*** SUPPLIED ENTRIES Section Begins ***

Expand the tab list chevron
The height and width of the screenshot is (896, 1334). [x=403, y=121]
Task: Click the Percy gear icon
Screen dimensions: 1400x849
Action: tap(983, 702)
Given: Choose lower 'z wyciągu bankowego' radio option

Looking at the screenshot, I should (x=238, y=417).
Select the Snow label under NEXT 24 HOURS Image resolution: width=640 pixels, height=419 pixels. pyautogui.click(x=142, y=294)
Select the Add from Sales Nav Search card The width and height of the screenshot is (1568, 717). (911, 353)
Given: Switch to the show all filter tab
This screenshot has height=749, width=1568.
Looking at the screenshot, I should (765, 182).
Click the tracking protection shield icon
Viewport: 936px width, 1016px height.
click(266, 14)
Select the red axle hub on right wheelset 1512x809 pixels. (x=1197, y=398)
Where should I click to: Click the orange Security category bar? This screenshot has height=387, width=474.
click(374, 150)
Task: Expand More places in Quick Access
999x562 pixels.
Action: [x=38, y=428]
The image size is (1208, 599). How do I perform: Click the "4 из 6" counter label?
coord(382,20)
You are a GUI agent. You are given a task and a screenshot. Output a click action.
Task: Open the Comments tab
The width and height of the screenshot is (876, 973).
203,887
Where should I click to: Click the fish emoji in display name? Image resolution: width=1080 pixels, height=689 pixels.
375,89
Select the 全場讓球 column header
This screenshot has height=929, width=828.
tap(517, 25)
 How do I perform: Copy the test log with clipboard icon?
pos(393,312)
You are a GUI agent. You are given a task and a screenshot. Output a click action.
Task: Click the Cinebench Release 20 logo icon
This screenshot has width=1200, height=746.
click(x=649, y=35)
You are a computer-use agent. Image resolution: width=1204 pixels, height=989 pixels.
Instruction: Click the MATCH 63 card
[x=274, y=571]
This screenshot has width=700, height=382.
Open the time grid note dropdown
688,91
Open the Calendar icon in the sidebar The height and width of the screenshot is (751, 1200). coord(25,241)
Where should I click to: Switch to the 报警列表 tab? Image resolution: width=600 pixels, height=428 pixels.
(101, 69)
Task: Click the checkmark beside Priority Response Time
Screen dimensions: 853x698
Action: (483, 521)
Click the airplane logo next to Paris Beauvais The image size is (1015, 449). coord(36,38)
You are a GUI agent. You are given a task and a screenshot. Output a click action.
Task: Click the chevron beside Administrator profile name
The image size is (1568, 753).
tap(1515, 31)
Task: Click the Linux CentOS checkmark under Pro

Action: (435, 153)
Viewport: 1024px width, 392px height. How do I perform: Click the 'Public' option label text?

*** SUPPLIED ENTRIES Section Ends ***

Keeping every line exactly as it is, retype the listing.

◆ **EXERCISE RESPONSE**:
Expand the tab list chevron
The height and width of the screenshot is (896, 1334). [x=403, y=121]
Task: Click the Percy gear icon
Screen dimensions: 1400x849
Action: tap(983, 702)
Given: Choose lower 'z wyciągu bankowego' radio option

Looking at the screenshot, I should (x=238, y=417).
Select the Snow label under NEXT 24 HOURS Image resolution: width=640 pixels, height=419 pixels. pyautogui.click(x=142, y=294)
Select the Add from Sales Nav Search card The width and height of the screenshot is (1568, 717). (911, 353)
Given: Switch to the show all filter tab
This screenshot has height=749, width=1568.
Looking at the screenshot, I should (765, 182).
Click the tracking protection shield icon
Viewport: 936px width, 1016px height.
click(266, 14)
Select the red axle hub on right wheelset 1512x809 pixels. (x=1197, y=398)
Where should I click to: Click the orange Security category bar? This screenshot has height=387, width=474.
click(374, 150)
Task: Expand More places in Quick Access
999x562 pixels.
Action: [x=38, y=428]
The image size is (1208, 599). How do I perform: Click the "4 из 6" counter label?
coord(382,20)
You are a GUI agent. You are given a task and a screenshot. Output a click action.
Task: Open the Comments tab
The width and height of the screenshot is (876, 973).
203,887
Where should I click to: Click the fish emoji in display name? Image resolution: width=1080 pixels, height=689 pixels.
375,89
Select the 全場讓球 column header
This screenshot has height=929, width=828.
tap(517, 25)
 How do I perform: Copy the test log with clipboard icon?
pos(393,312)
You are a GUI agent. You are given a task and a screenshot. Output a click action.
Task: Click the Cinebench Release 20 logo icon
This screenshot has width=1200, height=746.
click(x=649, y=35)
You are a computer-use agent. Image resolution: width=1204 pixels, height=989 pixels.
Instruction: Click the MATCH 63 card
[x=274, y=571]
This screenshot has width=700, height=382.
Open the time grid note dropdown
688,91
Open the Calendar icon in the sidebar The height and width of the screenshot is (751, 1200). coord(25,241)
Where should I click to: Switch to the 报警列表 tab? Image resolution: width=600 pixels, height=428 pixels.
(101, 69)
Task: Click the checkmark beside Priority Response Time
Screen dimensions: 853x698
Action: (483, 521)
Click the airplane logo next to Paris Beauvais The image size is (1015, 449). coord(36,38)
You are a GUI agent. You are given a task and a screenshot. Output a click action.
Task: Click the chevron beside Administrator profile name
The image size is (1568, 753).
tap(1515, 31)
Task: Click the Linux CentOS checkmark under Pro

Action: (435, 153)
Viewport: 1024px width, 392px height. How do I perform: Click the 'Public' option label text?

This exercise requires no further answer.